The Citibank-Raul Salinas affair provokes that question and others. No conclusions can presently be drawn about the knowledge or involvement of high-ranking officials at Citibank. This can be pieced together:

  • Some Citibank officials whose duties put them in a position to know about Salinas's relationship with the bank transferred to other jobs or announced retirement shortly after Salinas's wife, Paulina Castanon, was arrested by Swiss authorities in Geneva on November 15, 1995. She was attempting to withdraw money from an $84 million account Salinas had in a false name that had been established, with the help of Citibank officers, at Pictet & Cie., an exclusive private bank.

  • Amy Elliott, head of Citibank's "Mexico Team" in New York, who had direct contact with the Salinas transactions, is said by Citibank spokesman Richard Howe to still be a vice-president in private banking. He declined to comment on whether she still has responsibilities in Mexico.

  • From 1989 to 1993, Elliott, a Cuban-American, was managing Salinas's accounts while Citibank's senior officer in Switzerland, Executive Vice President Hubertus M. Rukavina, served as a board member of Confidas, a Citibank-owned bank in Geneva. Confidas held accounts for Salinas in the names of Cayman Islands companies, as was first reported on March 25, 1996, by Andres Oppenheimer of the Miami Herald.

  • Rukavina was Citibank's Swiss-based Executive Vice President for Worldwide Private Banking, with responsibilities over Elliott's Mexican operations, during the time some of the Salinas transactions occurred.
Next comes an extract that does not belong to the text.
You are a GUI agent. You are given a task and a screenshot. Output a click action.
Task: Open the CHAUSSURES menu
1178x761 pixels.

On January 16, 1996, 61 days after Casta on's widely-publicized arrest in Geneva, Rukavina was transferred to head Citibank's Investment Products Group.

  • While head of Worldwide Private Banking, Rukavina, an Argentinean, reported to Pei-Yuan Chia, head of Citibank's Global Consumer Bank. Pie reported directly to Citibank's Chairman, John S. Reed.
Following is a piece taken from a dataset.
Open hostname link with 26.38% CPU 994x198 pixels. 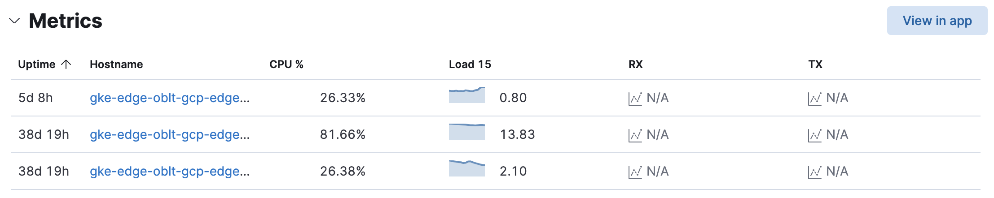point(169,171)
  • On January 12, 1996, 57 days after the Casta on arrest, 56-year-old Pie announced he would retire "during the year." On January 13, the New York Times reported: "The departure of the highly regarded executive was not expected and prompted concern by some banking industry analysts." A CS First Boston analyst was quoted: "I'm floored. Pei is the earnings power of Citibank...."

    Howe declined to comment on whether Salinas had any transactions at Citibank. He said the personnel changes "had absolutely nothing to do with any allegation. It had nothing to do with Salinas whatsoever. It had to do with a general reorganization. A number of positions changed at that time." Citibank press releases in January 1996 documented several personnel changes, including Pei's. Senior international bankers, who asked not to be quoted, say that it is "virtually impossible" that the chairman of a bank, even one of Citibank's size, not know about a new customer who met the Salinas characteristics.


    Citibanker's 1994 Testimony: "Too risky not to do the due diligence"

    United States vs. Antonio Giraldi

    May 12, 1994

    (Editor's Note: Amelia Grovas Elliott, a senior Citibank private banking officer in New York,

    from 1991 to 1993 managed the multi-million dollar transactions of Raul Salinas, the brother of

    then Mexican President Carlos Salinas. They involved deposits in a Swiss bank affiliated with

    Citibank and other institutions. The accounts bore false and front names used by Salinas to hide

    his identity. In 1994, Elliott testified as a star witness for the U.S. government in the money

    laundering prosecution of Antonio Giraldi, a private banking officer at American Express Bank

    International who previously worked for her at Citibank.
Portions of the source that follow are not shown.